Study material below:
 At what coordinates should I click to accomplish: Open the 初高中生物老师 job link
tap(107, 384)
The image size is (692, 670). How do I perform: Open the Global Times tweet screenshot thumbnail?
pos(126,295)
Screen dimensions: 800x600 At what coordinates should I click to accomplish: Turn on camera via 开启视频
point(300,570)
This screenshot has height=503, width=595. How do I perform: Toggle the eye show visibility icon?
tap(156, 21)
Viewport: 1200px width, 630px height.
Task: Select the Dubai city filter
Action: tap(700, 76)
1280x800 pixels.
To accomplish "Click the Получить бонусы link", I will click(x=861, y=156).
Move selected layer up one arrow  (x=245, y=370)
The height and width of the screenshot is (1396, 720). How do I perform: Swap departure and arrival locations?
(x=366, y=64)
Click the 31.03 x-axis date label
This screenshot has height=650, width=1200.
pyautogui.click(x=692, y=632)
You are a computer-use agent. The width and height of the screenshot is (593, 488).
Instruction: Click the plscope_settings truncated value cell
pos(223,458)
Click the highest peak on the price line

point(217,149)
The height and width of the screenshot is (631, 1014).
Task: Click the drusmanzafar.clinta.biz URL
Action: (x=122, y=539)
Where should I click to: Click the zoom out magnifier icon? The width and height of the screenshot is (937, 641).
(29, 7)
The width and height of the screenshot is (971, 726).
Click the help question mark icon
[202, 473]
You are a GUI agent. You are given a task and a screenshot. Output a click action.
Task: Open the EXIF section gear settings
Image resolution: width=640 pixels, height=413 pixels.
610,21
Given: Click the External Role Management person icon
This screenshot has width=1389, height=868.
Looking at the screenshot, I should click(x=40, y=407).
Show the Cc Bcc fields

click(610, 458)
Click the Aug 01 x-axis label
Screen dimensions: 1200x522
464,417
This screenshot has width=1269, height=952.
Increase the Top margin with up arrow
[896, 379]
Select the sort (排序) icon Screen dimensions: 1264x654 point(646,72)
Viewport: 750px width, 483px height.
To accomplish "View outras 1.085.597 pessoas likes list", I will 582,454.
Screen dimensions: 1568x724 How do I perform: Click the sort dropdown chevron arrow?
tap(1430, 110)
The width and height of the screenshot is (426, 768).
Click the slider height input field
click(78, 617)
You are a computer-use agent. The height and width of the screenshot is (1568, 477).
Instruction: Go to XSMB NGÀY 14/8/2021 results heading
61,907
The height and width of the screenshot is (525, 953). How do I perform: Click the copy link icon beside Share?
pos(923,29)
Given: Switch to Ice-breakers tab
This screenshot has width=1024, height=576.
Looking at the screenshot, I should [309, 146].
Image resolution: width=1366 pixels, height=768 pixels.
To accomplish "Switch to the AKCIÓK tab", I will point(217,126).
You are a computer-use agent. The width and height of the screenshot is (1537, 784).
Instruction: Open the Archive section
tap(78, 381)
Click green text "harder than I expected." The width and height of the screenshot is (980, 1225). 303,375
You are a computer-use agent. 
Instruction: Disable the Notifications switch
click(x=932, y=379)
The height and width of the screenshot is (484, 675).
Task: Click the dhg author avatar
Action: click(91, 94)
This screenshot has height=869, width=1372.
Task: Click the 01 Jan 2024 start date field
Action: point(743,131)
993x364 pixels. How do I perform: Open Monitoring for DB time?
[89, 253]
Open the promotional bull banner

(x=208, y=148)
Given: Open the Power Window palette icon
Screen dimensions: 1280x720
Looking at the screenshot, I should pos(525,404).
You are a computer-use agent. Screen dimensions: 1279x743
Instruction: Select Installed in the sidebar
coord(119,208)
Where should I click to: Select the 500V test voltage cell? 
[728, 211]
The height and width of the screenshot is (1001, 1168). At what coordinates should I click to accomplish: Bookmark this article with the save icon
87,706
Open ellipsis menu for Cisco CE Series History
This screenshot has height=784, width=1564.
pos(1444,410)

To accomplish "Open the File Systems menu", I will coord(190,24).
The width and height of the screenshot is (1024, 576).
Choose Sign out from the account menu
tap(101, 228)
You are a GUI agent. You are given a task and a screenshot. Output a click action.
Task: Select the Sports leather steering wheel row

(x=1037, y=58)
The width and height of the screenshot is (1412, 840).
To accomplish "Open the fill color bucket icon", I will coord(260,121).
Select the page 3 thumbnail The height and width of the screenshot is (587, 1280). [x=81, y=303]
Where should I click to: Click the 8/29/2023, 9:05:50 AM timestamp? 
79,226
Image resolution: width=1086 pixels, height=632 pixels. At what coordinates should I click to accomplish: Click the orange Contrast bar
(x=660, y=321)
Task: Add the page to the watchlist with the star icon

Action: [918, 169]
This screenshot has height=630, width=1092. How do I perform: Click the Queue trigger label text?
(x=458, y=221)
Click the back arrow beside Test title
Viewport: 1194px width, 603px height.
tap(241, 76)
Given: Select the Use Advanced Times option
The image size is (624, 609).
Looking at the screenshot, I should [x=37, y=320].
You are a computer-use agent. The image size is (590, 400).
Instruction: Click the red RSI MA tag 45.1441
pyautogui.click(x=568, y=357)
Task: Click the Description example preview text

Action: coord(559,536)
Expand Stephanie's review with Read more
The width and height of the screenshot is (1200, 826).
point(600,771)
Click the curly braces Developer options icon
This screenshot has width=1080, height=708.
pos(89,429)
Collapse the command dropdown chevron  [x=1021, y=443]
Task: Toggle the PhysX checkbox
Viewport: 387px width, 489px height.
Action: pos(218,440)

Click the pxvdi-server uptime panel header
End of Study material.
### Problem description
For each record above, output it exactly as written.

### Solution to this task
 At what coordinates should I click to accomplish: Open the 初高中生物老师 job link
tap(107, 384)
The image size is (692, 670). How do I perform: Open the Global Times tweet screenshot thumbnail?
pos(126,295)
Screen dimensions: 800x600 At what coordinates should I click to accomplish: Turn on camera via 开启视频
point(300,570)
This screenshot has height=503, width=595. How do I perform: Toggle the eye show visibility icon?
tap(156, 21)
Viewport: 1200px width, 630px height.
Task: Select the Dubai city filter
Action: tap(700, 76)
1280x800 pixels.
To accomplish "Click the Получить бонусы link", I will click(x=861, y=156).
Move selected layer up one arrow  (x=245, y=370)
The height and width of the screenshot is (1396, 720). How do I perform: Swap departure and arrival locations?
(x=366, y=64)
Click the 31.03 x-axis date label
This screenshot has height=650, width=1200.
pyautogui.click(x=692, y=632)
You are a computer-use agent. The width and height of the screenshot is (593, 488).
Instruction: Click the plscope_settings truncated value cell
pos(223,458)
Click the highest peak on the price line

point(217,149)
The height and width of the screenshot is (631, 1014).
Task: Click the drusmanzafar.clinta.biz URL
Action: (x=122, y=539)
Where should I click to: Click the zoom out magnifier icon? The width and height of the screenshot is (937, 641).
(29, 7)
The width and height of the screenshot is (971, 726).
Click the help question mark icon
[202, 473]
You are a GUI agent. You are given a task and a screenshot. Output a click action.
Task: Open the EXIF section gear settings
Image resolution: width=640 pixels, height=413 pixels.
610,21
Given: Click the External Role Management person icon
This screenshot has width=1389, height=868.
Looking at the screenshot, I should click(x=40, y=407).
Show the Cc Bcc fields

click(610, 458)
Click the Aug 01 x-axis label
Screen dimensions: 1200x522
464,417
This screenshot has width=1269, height=952.
Increase the Top margin with up arrow
[896, 379]
Select the sort (排序) icon Screen dimensions: 1264x654 point(646,72)
Viewport: 750px width, 483px height.
To accomplish "View outras 1.085.597 pessoas likes list", I will 582,454.
Screen dimensions: 1568x724 How do I perform: Click the sort dropdown chevron arrow?
tap(1430, 110)
The width and height of the screenshot is (426, 768).
Click the slider height input field
click(78, 617)
You are a computer-use agent. The height and width of the screenshot is (1568, 477).
Instruction: Go to XSMB NGÀY 14/8/2021 results heading
61,907
The height and width of the screenshot is (525, 953). How do I perform: Click the copy link icon beside Share?
pos(923,29)
Given: Switch to Ice-breakers tab
This screenshot has width=1024, height=576.
Looking at the screenshot, I should [309, 146].
Image resolution: width=1366 pixels, height=768 pixels.
To accomplish "Switch to the AKCIÓK tab", I will point(217,126).
You are a computer-use agent. The width and height of the screenshot is (1537, 784).
Instruction: Open the Archive section
tap(78, 381)
Click green text "harder than I expected." The width and height of the screenshot is (980, 1225). 303,375
You are a computer-use agent. 
Instruction: Disable the Notifications switch
click(x=932, y=379)
The height and width of the screenshot is (484, 675).
Task: Click the dhg author avatar
Action: click(91, 94)
This screenshot has height=869, width=1372.
Task: Click the 01 Jan 2024 start date field
Action: point(743,131)
993x364 pixels. How do I perform: Open Monitoring for DB time?
[89, 253]
Open the promotional bull banner

(x=208, y=148)
Given: Open the Power Window palette icon
Screen dimensions: 1280x720
Looking at the screenshot, I should pos(525,404).
You are a computer-use agent. Screen dimensions: 1279x743
Instruction: Select Installed in the sidebar
coord(119,208)
Where should I click to: Select the 500V test voltage cell? 
[728, 211]
The height and width of the screenshot is (1001, 1168). At what coordinates should I click to accomplish: Bookmark this article with the save icon
87,706
Open ellipsis menu for Cisco CE Series History
This screenshot has height=784, width=1564.
pos(1444,410)

To accomplish "Open the File Systems menu", I will coord(190,24).
The width and height of the screenshot is (1024, 576).
Choose Sign out from the account menu
tap(101, 228)
You are a GUI agent. You are given a task and a screenshot. Output a click action.
Task: Select the Sports leather steering wheel row

(x=1037, y=58)
The width and height of the screenshot is (1412, 840).
To accomplish "Open the fill color bucket icon", I will coord(260,121).
Select the page 3 thumbnail The height and width of the screenshot is (587, 1280). [x=81, y=303]
Where should I click to: Click the 8/29/2023, 9:05:50 AM timestamp? 
79,226
Image resolution: width=1086 pixels, height=632 pixels. At what coordinates should I click to accomplish: Click the orange Contrast bar
(x=660, y=321)
Task: Add the page to the watchlist with the star icon

Action: [918, 169]
This screenshot has height=630, width=1092. How do I perform: Click the Queue trigger label text?
(x=458, y=221)
Click the back arrow beside Test title
Viewport: 1194px width, 603px height.
tap(241, 76)
Given: Select the Use Advanced Times option
The image size is (624, 609).
Looking at the screenshot, I should [x=37, y=320].
You are a computer-use agent. The image size is (590, 400).
Instruction: Click the red RSI MA tag 45.1441
pyautogui.click(x=568, y=357)
Task: Click the Description example preview text

Action: coord(559,536)
Expand Stephanie's review with Read more
The width and height of the screenshot is (1200, 826).
point(600,771)
Click the curly braces Developer options icon
This screenshot has width=1080, height=708.
pos(89,429)
Collapse the command dropdown chevron  [x=1021, y=443]
Task: Toggle the PhysX checkbox
Viewport: 387px width, 489px height.
Action: pos(218,440)

Click the pxvdi-server uptime panel header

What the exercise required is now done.